[Text extract]:
===============
It's rough riding out there in Illinois. Dodging the potholes is like running an obstacle course. Plenty of our train and el cars look worse for wear. And do you ever kind of hold your breath when you start to cross a bridge?

Well, now there are organizations and citizens trying to do something to fix that.

On Nov. 8, Illinois voters will get to have their say on something that's being referred to as the transportation lockbox amendment. In a nutshell, it will ask if the Illinois Constitution should be amended so that gas taxes, airplane fees, vehicle sticker fees and the like - collected for years in the state's road fund - should be restricted so that the money can be used only to fix roads and rebuild bridges and finance runways and replace railroading track and so forth.

A coalition of citizens and organizations called the Citizens to Protect Transportation Funding just spent $1 million to produce and air a 30-second ad that will be airing statewide to convince you to vote for this ballot question.

The ad says our roads and highways are crumbling and 4,200 bridges are in "poor condition." It says nearly $7 billion in transit-related taxes and fees have been swept from the state's road fund over 12 years to be used for other purposes, including $500 million last year.

Mike Sturino, president and CEO of the Illinois Road and Transportation Builders Association, said the group pushing passage of the amendment has collected more than $2.5 million for its campaign and will have another ad out before Election Day.
===============
[Entries supplied]:
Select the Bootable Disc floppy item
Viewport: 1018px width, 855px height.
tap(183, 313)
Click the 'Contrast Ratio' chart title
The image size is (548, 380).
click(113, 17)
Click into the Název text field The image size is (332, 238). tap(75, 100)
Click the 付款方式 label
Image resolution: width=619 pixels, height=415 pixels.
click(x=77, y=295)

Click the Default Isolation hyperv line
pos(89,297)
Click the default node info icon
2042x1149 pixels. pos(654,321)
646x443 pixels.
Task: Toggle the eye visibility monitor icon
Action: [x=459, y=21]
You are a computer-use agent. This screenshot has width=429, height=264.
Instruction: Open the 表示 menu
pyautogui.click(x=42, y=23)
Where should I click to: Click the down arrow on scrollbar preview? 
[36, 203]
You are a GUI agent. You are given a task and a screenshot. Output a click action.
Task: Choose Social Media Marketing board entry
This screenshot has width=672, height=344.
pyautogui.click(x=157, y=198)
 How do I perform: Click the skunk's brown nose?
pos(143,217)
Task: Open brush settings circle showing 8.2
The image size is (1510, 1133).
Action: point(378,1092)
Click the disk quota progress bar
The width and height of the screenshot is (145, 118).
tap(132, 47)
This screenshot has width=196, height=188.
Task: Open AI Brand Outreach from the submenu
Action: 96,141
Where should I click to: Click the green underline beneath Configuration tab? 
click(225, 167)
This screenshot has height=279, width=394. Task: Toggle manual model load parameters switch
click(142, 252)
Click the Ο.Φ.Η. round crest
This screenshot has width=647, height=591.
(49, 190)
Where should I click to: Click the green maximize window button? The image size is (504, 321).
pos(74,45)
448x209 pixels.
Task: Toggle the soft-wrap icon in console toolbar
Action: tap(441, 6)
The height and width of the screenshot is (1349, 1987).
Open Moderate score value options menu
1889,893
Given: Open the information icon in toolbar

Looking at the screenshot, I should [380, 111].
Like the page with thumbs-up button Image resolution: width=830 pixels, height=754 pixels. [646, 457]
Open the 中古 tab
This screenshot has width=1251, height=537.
===============
[Task A]:
Answer these about the lockbox amendment article:
(i) On what date will Illinois voters decide the ballot question?
(ii) How much did the Citizens to Protect Transportation Funding spend to produce and air its ad?
(iii) According to the ad, how many bridges are in "poor condition"?
[Task B]: Please reproduce the part of the lockbox amendment article starting with "It's rough riding" and going on through "cross a bridge?".

[Complete answer A]:
(i) Nov. 8
(ii) $1 million
(iii) 4,200

[Complete answer B]:
It's rough riding out there in Illinois. Dodging the potholes is like running an obstacle course. Plenty of our train and el cars look worse for wear. And do you ever kind of hold your breath when you start to cross a bridge?